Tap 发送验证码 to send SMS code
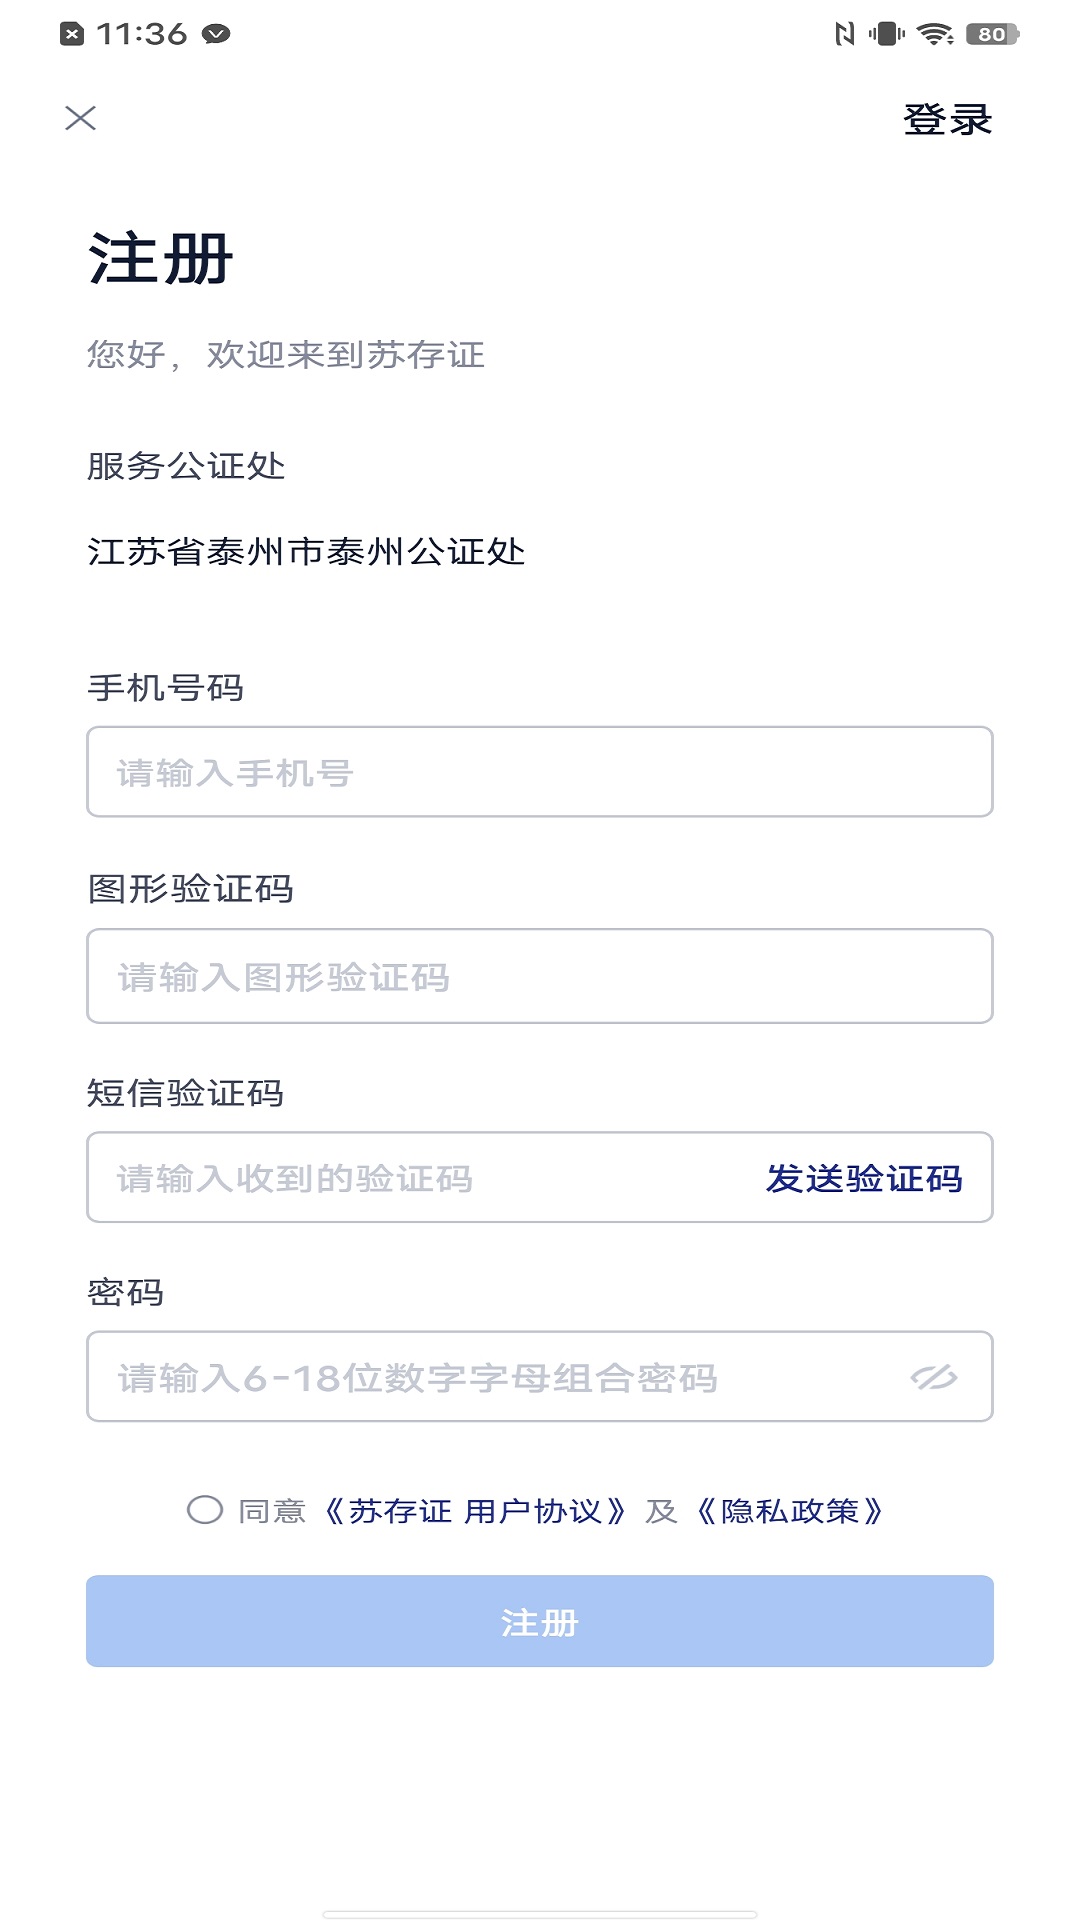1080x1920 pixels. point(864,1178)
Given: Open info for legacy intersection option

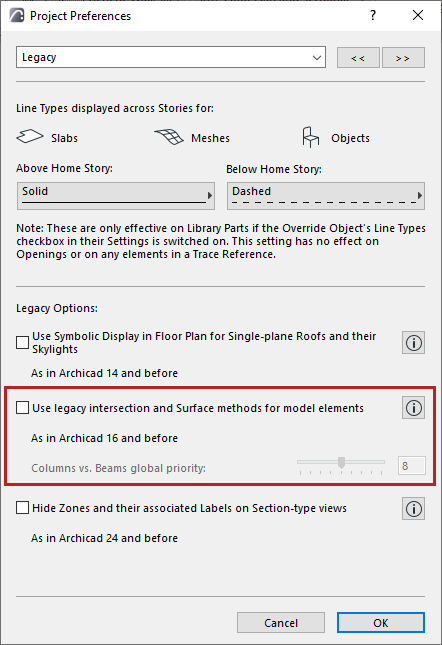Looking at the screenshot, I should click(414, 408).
==
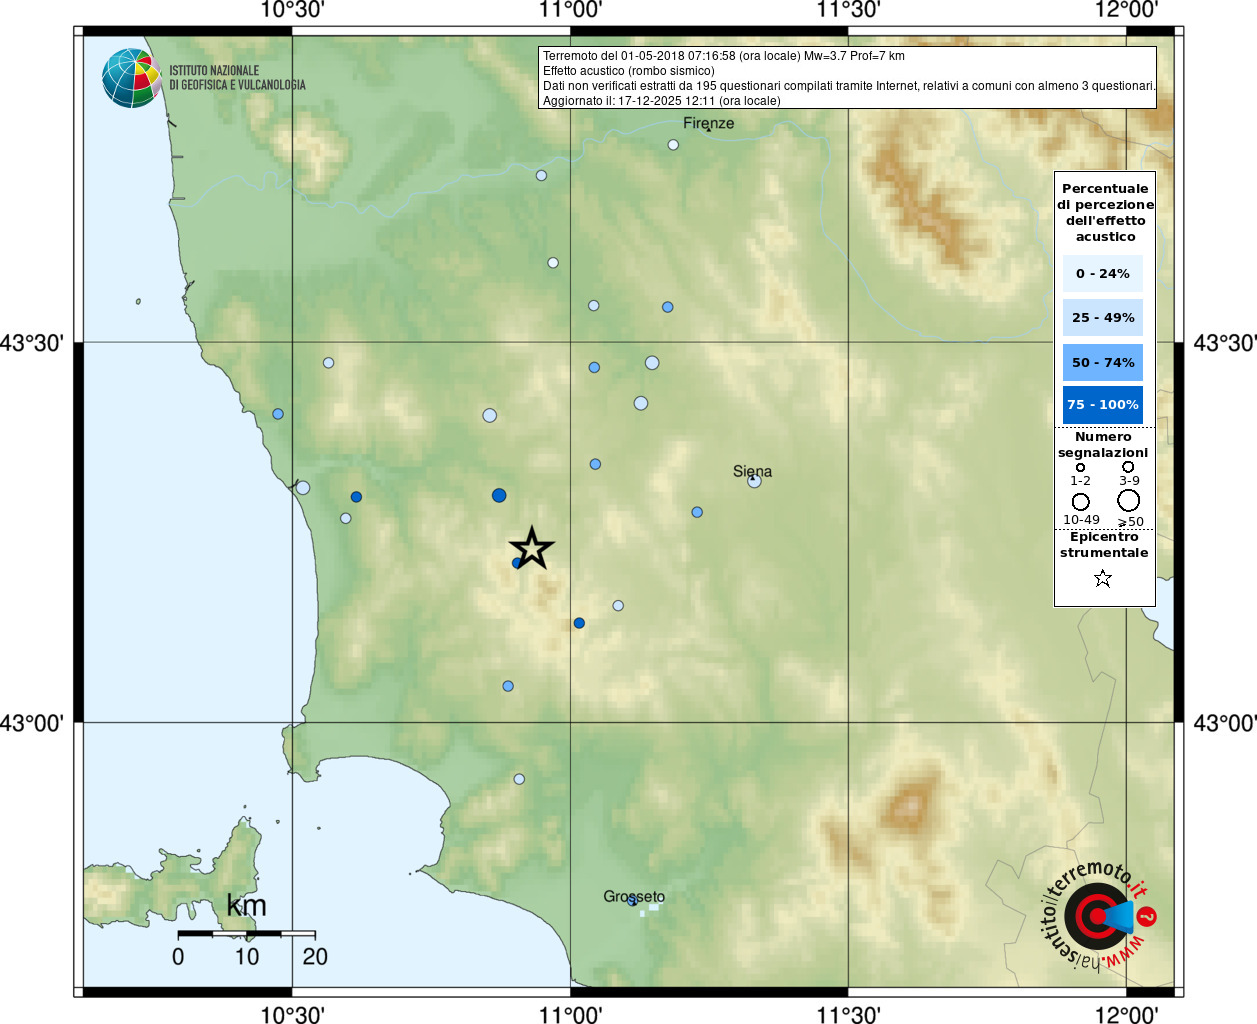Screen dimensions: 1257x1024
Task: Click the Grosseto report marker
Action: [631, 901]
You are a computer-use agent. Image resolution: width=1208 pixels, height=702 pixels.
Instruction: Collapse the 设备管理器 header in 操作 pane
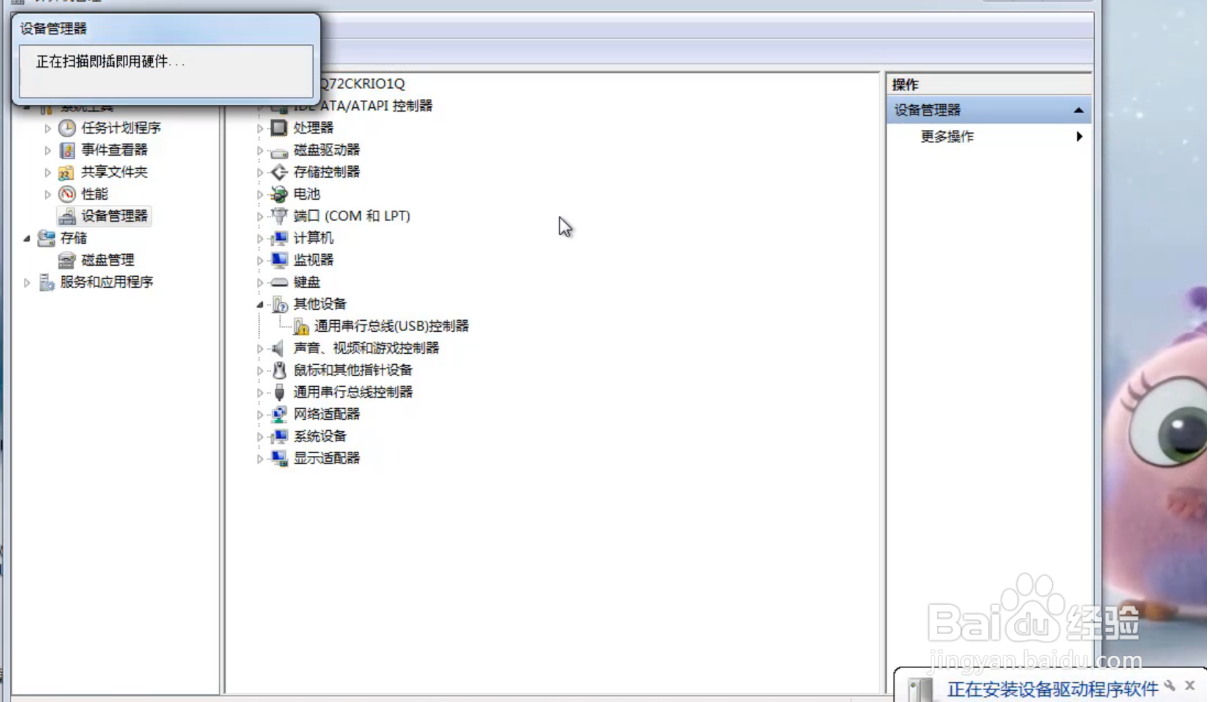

* **Requirement**
Repeat, character for character, the lines of the material above from the line with "You are a computer-use" through the line with "Instruction: Collapse the".

* **Answer box**
You are a computer-use agent. Image resolution: width=1208 pixels, height=702 pixels.
Instruction: Collapse the 设备管理器 header in 操作 pane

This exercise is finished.